JA/ONI, II B, II C, II D

„Wydajemy 6 pism: 1. „Der Werker” (tygodnik), 2. „Biuletyn” (miesięcznik), 3. „Cajtn-Fragn” – (organ teoretyczny), 4. „Za naszą i waszą Wolność”, 5. „Jungt Sztime” (miesięcznik, 6. „Nowa Młodzież” (miesięcznik)). Nakład pism waha się od 300 do 500 egzemplarzy.

Wydawanie prasy odbywa się w bardzo ciężkich warunkach. Na jednym starym powielaczu Skifu odbija się przez całą noc. Przeważnie nie ma światła elektrycznego. Praca przy lampach karbidowych jest szalenie męcząca. Około godziny 2-ej w nocy personel drukarni (a byli to nasi towarzysze Rozowski, Zyferman, Blumka Klog, Marek) zawsze tak narzeka na ból oczu, że dalsza praca staje się prawie niemożliwa. Nie wolno jednak tracić ani chwili. O siódmej nad ranem numer, niezależnie od liczby stron musi być gotów do kolportażu. Ludzie pracują naprawdę ponad siły. Takie bezsenne noce wypadają 2 – 3 razy w tygodniu. W dzień odespać nie można. Trzeba wszak zachować pozory, że się z drukarnią nie ma nic wspólnego. Kierownik drukarni – Marek jest jednocześnie kierownikiem kolportażu (kolporterki – Zosia Goldblat, Anka Wołkowicz, Stefa Moryc, Miriam Szyfman, Marynka Segalewicz, Cłuwa Kryształ-Nisenbaum, Chajka Bełchatowska, Halina Lipszyc).” (s. 19-20)

JA/ONI, II D

„W tym czasie następuje jedna z większych „wsyp”. Zostaje „zasypane” mieszkanie, w którym mieści się nasza drukarnia. Niemcom nie udaje się jednak nakryć nikogo, gdyż nasz wywiad wie o tym o 24 godziny wcześniej i zdąża w porę przenieść cały skład papieru, powielacz i maszyny w inne bezpieczne miejsce.” (s. 27)

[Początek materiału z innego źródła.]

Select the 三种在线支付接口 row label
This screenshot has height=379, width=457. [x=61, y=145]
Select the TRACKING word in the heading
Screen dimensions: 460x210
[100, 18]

[Wg „I była miłość w getcie” (Warszawa 2009, s. 84) nielegalna drukarnia mieściła się na Nowolipki 67. W innym miejscu wywiadów z Edelmanem pada adres Miła 67. Później drukarnia została przeniesiona do mieszkania tow. Zyfermana, profesjonalnego drukarza, na ul. Nowolipie 36 lub 38.]

Bibliografia

– Marek Edelman, Getto walczy. (Udział Bundu w obronie getta warszawskiego), Warszawa 1945.